_Work item_
Every line from the one containing "Screen dimensions: 975x898" to the end of the records below should be returned exactly; pictures are to be dropped.

** Material provided follows **

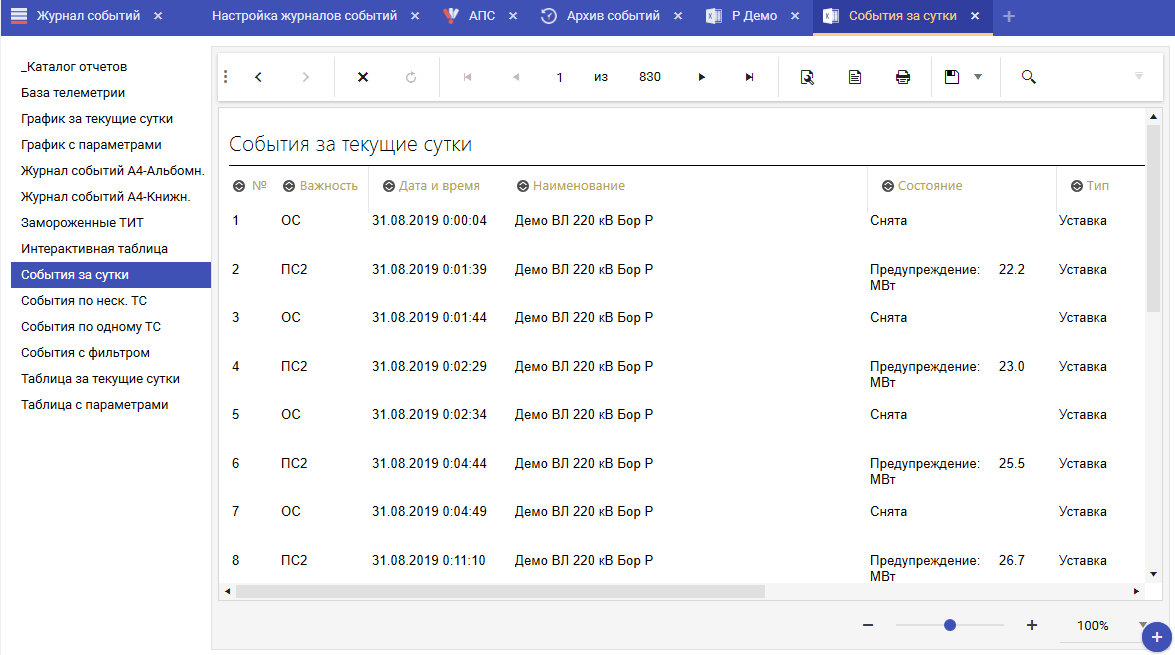Image resolution: width=1175 pixels, height=655 pixels.
Task: Click the page setup document icon
Action: [855, 77]
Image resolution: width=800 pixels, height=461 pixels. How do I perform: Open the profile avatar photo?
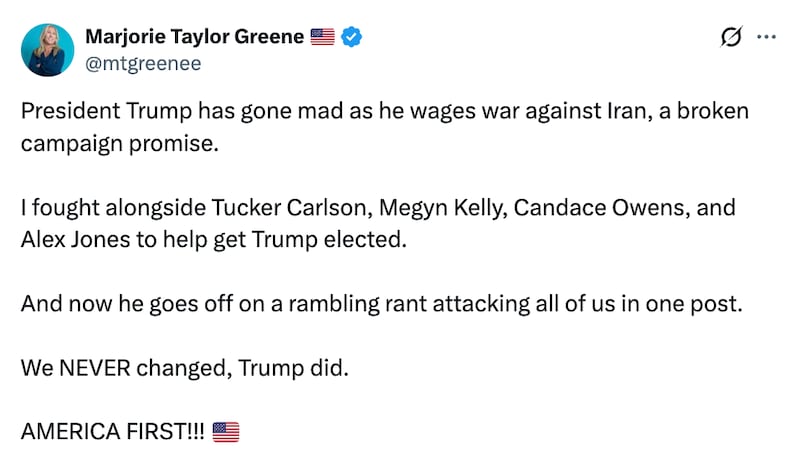(x=46, y=50)
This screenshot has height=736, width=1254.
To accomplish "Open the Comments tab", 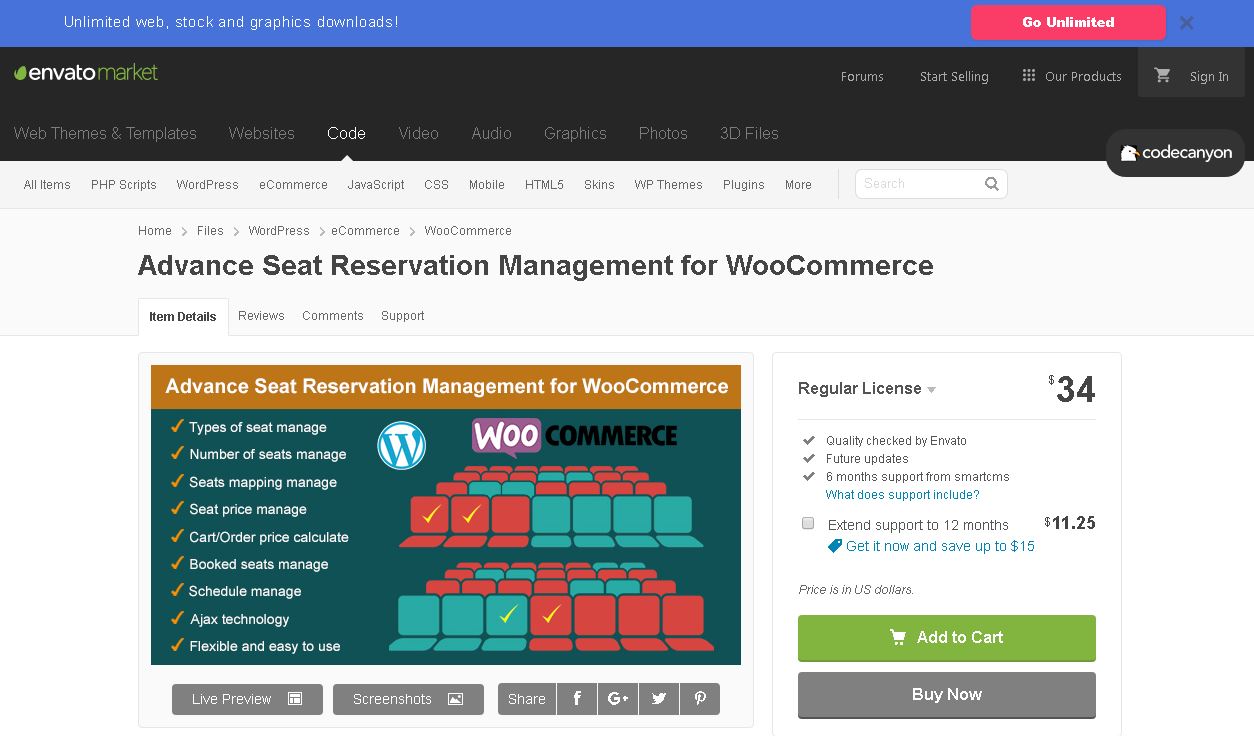I will [333, 316].
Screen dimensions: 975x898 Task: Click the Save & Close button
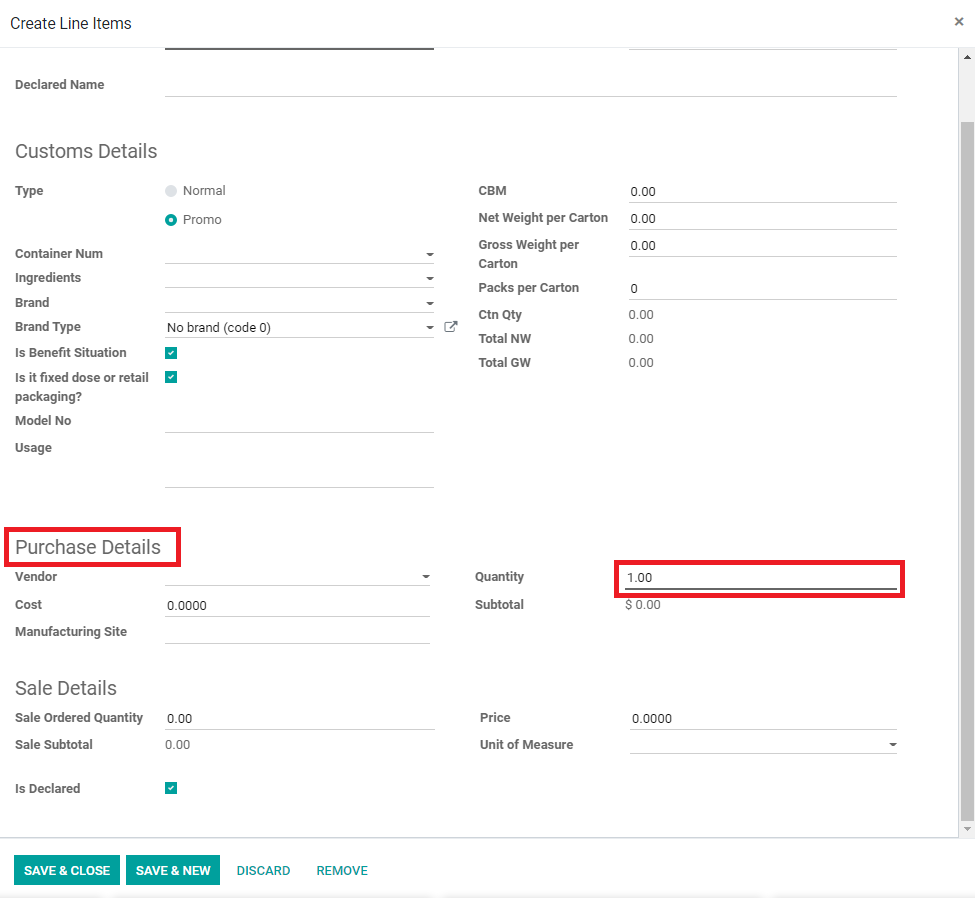point(67,870)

** End of Material provided **

_Task answer_
Screen dimensions: 975x898 Task: Click the Save & Close button
point(67,870)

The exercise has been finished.